We had thought enough had been said about the release of this last round of detainees: Jeffrey Fowle, Kenneth Bae, and Matthew Miller. But we have to take our hats off to Nate Thayer at NKNews for a remarkable scoop on Matthew Miller. My colleague Marc Noland has long expressed his skepticism about what he calls “dystopian tourism” (our tourism posts here). But Thayer’s interview with Miller shows he takes the genre to an entirely new level. We don’t want to spoil the NKNews story, but suffice to say that Miller thought that being arrested would allow him to see the real North Korea.
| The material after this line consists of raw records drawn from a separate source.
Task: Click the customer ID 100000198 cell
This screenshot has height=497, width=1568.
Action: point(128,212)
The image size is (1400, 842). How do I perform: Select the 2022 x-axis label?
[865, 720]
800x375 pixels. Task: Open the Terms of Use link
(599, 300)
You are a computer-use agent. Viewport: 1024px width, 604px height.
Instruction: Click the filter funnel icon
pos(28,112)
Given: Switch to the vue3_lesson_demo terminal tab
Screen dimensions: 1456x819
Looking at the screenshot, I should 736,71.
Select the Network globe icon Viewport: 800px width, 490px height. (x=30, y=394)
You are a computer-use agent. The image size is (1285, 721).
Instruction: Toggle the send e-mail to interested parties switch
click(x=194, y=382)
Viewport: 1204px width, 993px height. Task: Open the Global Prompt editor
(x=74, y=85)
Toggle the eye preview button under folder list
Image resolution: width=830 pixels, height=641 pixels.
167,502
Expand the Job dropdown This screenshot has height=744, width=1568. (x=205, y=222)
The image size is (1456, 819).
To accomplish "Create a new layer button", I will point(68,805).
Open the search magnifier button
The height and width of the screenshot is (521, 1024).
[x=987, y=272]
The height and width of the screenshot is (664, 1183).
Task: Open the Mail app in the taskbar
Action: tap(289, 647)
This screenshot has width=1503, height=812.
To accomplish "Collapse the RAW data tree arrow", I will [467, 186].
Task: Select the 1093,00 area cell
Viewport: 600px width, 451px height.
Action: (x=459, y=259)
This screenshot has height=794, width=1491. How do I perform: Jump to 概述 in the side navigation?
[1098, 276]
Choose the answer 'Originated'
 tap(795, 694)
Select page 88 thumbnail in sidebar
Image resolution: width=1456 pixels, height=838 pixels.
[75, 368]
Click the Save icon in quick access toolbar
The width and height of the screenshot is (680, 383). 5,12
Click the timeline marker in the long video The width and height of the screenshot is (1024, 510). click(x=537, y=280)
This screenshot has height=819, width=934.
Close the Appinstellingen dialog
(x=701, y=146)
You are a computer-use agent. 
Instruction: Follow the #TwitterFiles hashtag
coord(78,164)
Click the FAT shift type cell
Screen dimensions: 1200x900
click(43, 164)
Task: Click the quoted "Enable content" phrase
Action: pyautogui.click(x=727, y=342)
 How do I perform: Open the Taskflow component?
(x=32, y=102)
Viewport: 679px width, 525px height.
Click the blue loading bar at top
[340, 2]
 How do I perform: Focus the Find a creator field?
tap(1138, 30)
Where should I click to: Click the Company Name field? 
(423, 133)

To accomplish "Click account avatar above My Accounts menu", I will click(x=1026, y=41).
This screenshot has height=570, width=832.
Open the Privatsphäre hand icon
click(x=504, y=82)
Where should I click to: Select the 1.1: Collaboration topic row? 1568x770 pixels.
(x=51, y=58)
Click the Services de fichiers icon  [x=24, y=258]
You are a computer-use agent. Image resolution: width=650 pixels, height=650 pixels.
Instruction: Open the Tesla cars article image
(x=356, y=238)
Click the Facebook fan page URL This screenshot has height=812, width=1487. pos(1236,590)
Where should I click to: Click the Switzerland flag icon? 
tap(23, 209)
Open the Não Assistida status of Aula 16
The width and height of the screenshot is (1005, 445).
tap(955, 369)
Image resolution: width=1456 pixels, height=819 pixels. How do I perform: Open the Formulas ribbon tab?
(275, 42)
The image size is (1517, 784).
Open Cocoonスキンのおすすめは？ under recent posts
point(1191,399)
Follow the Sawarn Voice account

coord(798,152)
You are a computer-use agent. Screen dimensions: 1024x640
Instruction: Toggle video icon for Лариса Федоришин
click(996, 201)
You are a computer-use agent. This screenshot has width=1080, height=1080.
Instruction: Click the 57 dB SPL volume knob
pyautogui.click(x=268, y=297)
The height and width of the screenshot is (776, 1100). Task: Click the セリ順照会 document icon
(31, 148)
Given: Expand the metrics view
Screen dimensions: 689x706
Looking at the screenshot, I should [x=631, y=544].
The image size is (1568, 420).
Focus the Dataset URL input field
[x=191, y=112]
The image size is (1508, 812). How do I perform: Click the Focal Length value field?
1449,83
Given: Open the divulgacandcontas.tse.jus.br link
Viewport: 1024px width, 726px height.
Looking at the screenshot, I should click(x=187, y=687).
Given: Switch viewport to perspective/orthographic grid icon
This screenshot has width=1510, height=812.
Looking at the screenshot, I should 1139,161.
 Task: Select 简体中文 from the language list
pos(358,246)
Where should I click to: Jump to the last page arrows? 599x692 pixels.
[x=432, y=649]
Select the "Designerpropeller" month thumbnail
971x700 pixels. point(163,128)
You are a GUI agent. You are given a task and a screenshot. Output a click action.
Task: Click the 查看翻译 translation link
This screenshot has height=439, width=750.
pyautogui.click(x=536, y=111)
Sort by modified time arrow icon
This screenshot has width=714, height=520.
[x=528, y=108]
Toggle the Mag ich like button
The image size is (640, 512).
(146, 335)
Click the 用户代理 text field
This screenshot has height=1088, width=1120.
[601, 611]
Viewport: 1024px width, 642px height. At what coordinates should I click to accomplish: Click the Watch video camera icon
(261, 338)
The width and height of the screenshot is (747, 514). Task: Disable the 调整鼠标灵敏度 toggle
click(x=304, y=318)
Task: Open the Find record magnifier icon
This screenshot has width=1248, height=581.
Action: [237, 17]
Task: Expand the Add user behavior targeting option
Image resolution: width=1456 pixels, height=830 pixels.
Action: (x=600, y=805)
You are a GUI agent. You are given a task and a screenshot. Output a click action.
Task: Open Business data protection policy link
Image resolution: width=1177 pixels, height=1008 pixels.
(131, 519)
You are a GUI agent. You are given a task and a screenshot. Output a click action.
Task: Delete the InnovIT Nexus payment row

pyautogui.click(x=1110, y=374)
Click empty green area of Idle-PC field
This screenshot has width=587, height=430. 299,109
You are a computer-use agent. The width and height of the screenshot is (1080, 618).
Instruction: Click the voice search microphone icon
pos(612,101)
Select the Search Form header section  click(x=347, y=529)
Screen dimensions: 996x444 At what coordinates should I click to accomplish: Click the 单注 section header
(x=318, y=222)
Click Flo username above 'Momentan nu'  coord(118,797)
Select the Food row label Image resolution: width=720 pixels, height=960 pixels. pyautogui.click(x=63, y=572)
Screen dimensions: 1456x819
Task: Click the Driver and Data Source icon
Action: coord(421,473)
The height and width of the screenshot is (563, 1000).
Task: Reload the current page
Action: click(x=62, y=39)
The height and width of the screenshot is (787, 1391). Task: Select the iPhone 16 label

Were it only true! We can do no better than cite Jeffrey Bader's dry commentary on the Laura Ling-Euna Lee saga:

“We all felt a sense of relief that the journalists, who had been mistreated, were safe and sound. We also felt considerable irritation at American innocents abroad who stumble into such situations as if they were in downtown LA and then expect to be saved, with regard to the damage they do to US national security interests. The possibility of repeat performances by other gullible or misguided Americans, putting us in a similar box, worried us, and rightly so, although subsequent incidents did not involve as “valuable” a prize as Ling and Lee were." That’s for sure.

Back on planet earth, James Clapper offers up a very thoughtful interview on Face the Nation on his North Korea trip. It is almost surreal to think of the American Director of National Intelligence meeting both the North Korean Minister of State Security and the head of the Korean People’s Army Reconnaissance Department. But two things did emerge from the trip: that the North Koreans were disappointed that Clapper was not bringing a “breakthrough” message—an indication of how far apart the two parties remain—and that Clapper saw subtle generational differences among the North Koreans, and more reasonableness in his younger interlocutors. His description is consonant with our theory that this is a political system held hostage to powerful veto players in the military, security apparatus, and military-industrial complex.